Voilà, Aldéhy a fait le choix -et pris le risque- des thèmes bibliques,
pastoraux, pour ne pas dire virgiliens. Ou plus quotidiens. Ce qui est une façon
comme une autre d'asseoir son art. Entre tradition et originalité, le peintre
embrasse "large" donc... Que ce soient vues historiques ou individuelles, mythes
académiques ou réalités personnelles, les horizons abordés sont ouverts.
On s'embarque l'âme légère, l'esprit curieux, le coeur joyeux, ou bien
lourd, dans ces paysages aux chemins clairs traversés par des marcheurs prenant
des destinations ultimes et graves (comme ce couple chassé de l'éden), dans ces
décors contemporains, ces lieux étranges ou familiers, ces scènes vivantes des
cités avec leurs lumières ou leurs ombres, leurs passants ou leurs statues...
Malice, ingénuité, proximité, complicité avec ces portraits de petits garçons
grimaçant et souriant.
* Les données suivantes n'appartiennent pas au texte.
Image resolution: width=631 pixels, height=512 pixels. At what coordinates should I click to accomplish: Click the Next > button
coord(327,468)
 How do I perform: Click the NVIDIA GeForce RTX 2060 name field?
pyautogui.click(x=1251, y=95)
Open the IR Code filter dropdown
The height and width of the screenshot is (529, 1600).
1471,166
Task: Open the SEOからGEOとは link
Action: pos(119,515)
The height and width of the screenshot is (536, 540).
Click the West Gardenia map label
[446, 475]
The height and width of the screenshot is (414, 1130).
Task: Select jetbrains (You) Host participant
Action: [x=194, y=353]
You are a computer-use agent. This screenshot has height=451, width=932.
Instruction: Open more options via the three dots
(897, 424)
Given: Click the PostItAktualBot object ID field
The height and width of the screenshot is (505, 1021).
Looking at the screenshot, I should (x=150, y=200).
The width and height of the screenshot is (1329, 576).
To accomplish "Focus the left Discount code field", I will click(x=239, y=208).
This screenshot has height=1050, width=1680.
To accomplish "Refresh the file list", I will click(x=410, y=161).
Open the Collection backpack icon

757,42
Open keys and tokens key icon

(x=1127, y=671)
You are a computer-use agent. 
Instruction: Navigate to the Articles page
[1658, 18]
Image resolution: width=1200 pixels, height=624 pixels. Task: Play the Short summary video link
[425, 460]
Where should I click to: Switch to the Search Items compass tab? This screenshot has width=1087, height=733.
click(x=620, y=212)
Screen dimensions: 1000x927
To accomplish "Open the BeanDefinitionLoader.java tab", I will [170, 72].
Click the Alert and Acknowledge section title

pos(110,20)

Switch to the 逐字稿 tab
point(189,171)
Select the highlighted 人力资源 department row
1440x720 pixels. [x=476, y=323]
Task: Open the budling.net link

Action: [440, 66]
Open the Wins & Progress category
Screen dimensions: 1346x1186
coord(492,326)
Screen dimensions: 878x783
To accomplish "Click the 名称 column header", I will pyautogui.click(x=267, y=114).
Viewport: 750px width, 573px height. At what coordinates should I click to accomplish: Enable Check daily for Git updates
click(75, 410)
Entre l'éphémère et l'intemporel, la spontanéité et
l'universalité.
Devant certaines conceptions inattendues ou quelques représentations
inhabituelles, on pourra certes être surpris. Ou heurté, selon la réceptivité de
chacun. N'est-ce pas ce qui fait précisément le charme, le piquant d'un auteur ?
Ce qui est sûr, c'est que le pinceau est riche de ses tons acryliques avec
lesquels le maître s'amuse, usant de toutes leurs possibilités, peu avare
d'effets, imaginatif, prompt à faire jaillir lumière, couleurs, éclats nets...
Mais brumes également.
C'est sur ce dernier point que valent surtout les réalisations d'Aldéhy. Le
spectateur n'est pas simplement charmé, étonné ou même figé dans un prudent,
frileux retrait, il demeure aussi en questionnement en sondant ces formes vives,
ces théâtres oniriques, ces rivages énigmatiques, ces visages bruts qui vous
regardent en face ou de travers... Un point d'interrogation pour résumer le
travail d'Aldéhy, c'est assurément un peu bref me diront certains.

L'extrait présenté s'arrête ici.